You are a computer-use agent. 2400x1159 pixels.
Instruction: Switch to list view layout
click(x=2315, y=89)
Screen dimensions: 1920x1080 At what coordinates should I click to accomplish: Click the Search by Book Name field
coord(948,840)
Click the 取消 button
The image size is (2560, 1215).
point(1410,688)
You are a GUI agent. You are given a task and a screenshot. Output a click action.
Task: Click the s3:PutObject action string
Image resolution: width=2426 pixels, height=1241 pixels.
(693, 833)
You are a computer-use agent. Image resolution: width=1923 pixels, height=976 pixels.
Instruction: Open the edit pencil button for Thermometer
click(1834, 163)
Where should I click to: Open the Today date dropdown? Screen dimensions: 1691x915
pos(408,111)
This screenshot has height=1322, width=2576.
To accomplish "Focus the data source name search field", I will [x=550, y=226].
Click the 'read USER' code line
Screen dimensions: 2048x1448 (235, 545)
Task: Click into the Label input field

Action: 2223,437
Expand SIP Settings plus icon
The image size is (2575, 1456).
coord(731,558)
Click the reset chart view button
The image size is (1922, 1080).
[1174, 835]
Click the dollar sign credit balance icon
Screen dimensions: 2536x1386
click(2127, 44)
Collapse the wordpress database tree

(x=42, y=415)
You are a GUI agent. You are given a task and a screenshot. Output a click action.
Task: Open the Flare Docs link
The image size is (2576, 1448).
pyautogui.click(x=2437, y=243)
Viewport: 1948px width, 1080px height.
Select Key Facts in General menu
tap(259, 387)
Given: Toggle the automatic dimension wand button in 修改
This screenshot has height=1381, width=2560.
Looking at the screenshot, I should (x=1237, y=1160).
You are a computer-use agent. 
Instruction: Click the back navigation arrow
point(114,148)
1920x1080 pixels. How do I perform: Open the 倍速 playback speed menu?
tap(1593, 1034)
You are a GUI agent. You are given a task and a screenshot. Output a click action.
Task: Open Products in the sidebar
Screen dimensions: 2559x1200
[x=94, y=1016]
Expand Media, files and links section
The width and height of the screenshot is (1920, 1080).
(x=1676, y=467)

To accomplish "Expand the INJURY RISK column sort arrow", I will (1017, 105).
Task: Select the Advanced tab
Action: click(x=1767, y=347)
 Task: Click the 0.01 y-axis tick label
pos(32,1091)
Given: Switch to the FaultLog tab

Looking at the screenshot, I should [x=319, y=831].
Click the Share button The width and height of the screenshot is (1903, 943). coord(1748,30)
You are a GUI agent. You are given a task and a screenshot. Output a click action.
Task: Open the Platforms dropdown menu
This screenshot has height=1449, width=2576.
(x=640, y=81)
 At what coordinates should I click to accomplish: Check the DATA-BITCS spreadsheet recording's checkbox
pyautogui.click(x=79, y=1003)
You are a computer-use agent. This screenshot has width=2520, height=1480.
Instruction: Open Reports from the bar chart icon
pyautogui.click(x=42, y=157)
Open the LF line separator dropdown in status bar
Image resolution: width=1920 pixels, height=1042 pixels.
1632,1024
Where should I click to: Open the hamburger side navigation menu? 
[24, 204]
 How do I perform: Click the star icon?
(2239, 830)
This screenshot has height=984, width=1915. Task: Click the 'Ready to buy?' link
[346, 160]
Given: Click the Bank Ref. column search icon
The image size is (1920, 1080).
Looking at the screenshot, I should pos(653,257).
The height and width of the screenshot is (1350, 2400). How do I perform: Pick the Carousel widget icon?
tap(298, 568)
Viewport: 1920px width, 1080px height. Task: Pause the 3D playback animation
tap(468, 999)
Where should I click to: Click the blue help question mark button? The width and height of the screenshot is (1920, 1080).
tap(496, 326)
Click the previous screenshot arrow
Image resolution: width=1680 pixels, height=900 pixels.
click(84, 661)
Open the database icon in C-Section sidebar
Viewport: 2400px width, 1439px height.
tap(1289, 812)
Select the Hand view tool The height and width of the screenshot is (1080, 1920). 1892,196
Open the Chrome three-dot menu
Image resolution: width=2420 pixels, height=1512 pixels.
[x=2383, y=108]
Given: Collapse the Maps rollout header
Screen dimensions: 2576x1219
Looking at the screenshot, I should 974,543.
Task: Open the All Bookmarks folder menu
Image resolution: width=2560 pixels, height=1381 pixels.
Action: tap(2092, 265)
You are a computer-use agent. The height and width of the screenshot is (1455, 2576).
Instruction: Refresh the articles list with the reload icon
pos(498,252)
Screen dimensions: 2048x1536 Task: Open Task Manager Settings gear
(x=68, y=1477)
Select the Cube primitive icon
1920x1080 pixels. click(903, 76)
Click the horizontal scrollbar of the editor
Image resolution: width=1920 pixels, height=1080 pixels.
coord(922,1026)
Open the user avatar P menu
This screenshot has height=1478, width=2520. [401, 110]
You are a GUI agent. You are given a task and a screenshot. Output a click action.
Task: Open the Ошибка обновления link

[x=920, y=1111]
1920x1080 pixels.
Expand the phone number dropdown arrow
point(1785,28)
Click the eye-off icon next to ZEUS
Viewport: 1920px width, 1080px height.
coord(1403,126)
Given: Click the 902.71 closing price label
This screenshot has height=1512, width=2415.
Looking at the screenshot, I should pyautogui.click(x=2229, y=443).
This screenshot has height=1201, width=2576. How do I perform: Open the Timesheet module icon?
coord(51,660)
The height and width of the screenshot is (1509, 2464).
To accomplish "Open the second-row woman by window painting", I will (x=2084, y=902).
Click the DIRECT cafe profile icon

What is required:
For the data above, give the number of lines in which the word "sidebar" appears, and nothing more.

Task response:
2